Are there more than $\beth_1$ non-homeomorphic topological subspaces of $\Bbb R$?

Question

I've been asked by a younger student about a certain claim he had on a classification of topological subsets of $\Bbb R$. The overall idea was a bit fuzzy, but in hindsight it revolved around taking the $\sigma$-algebra generated by six (Borel) subsets + translations. I successfully (and, I hope, instructively) argumented against it. However, this led me to the question:

Could I just cut it short and fancy with a cardinality argument? Specifically, if $\sim$ is the homeomorphism equivalence on $\mathcal P(\Bbb R)$, is $\operatorname{card}\left(\mathcal P(\Bbb R)/\sim\right)>\beth_1$ ?

Intuitively, I'd say yes, because, "come on, there are $\beth_2$ nasty non-Borel sets". And, "at chit-chat level, homeomorphisms $(a,b)\to(c,d)$ are monotone functions". However, this is neither a proof nor a sufficient reason for my question to even be decidable in ZFC.

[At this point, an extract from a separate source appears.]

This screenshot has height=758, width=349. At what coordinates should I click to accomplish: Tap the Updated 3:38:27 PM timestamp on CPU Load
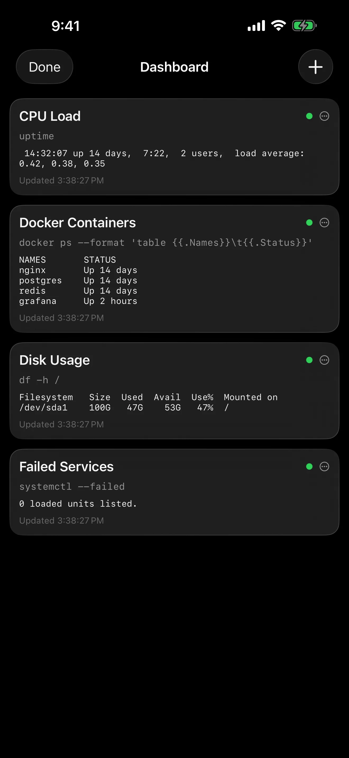coord(61,180)
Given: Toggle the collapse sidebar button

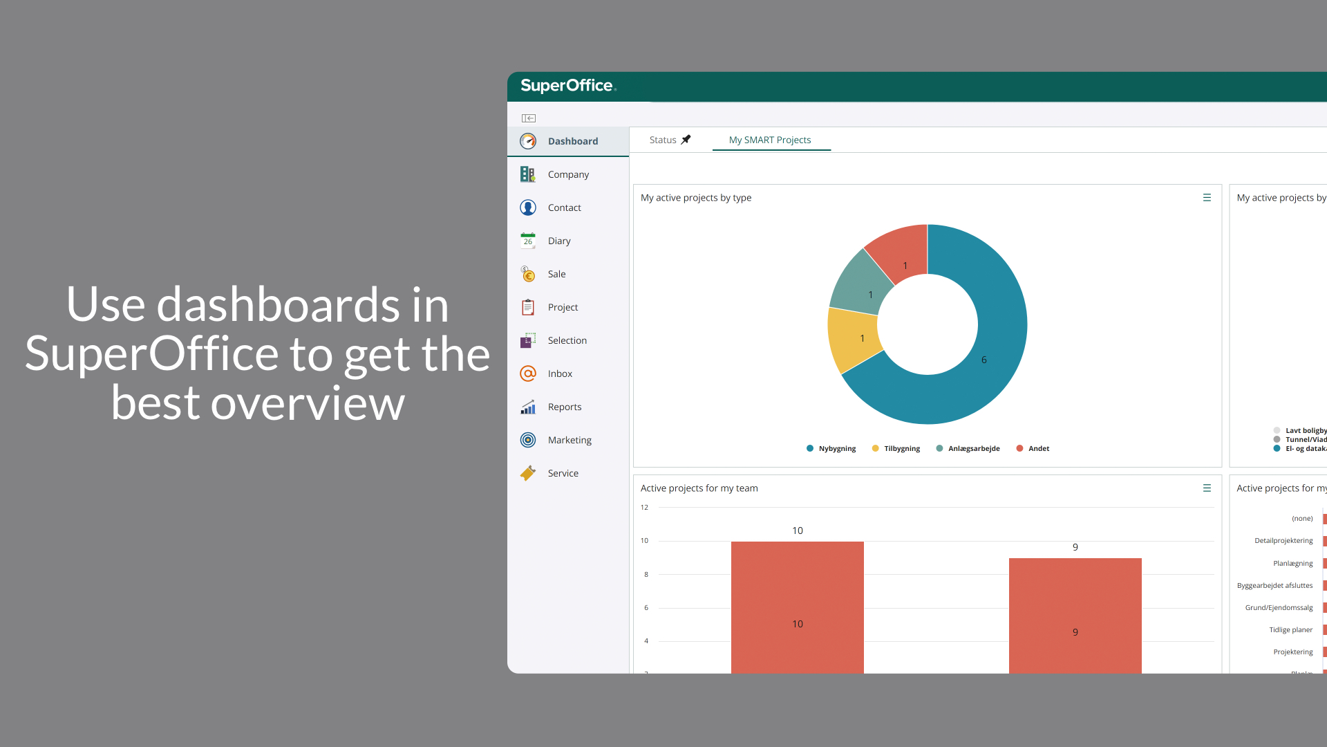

In fact, on the topic I found this weaker fact: "closed subsets up to homeomorphism are exactly $\beth_1$".

Thank you for links and/or answers.

Answer 1

Every subset of $\mathbb{R}$ has a countable dense subset. If $X\subseteq\mathbb{R}$ and $A\subseteq X$ is a countable dense subset, a homeomorphism from $X$ to another subset $Y\subseteq\mathbb{R}$ is determined by its restriction to $A$. So there is an injection from the set of homeomorphisms from $X$ to other subsets of $\mathbb{R}$ to the set of functions from $A$ to $\mathbb{R}$. There are only $\beth_1$ functions from $A$ to $\mathbb{R}$ since $A$ is countable.

So each subset of $\mathbb{R}$ can be homeomorphic to at most $\beth_1$ other subsets of $\mathbb{R}$. Since there are $\beth_2>\beth_1$ different subsets of $\mathbb{R}$, there must be $\beth_2$ different homeomorphism classes of subsets of $\mathbb{R}$.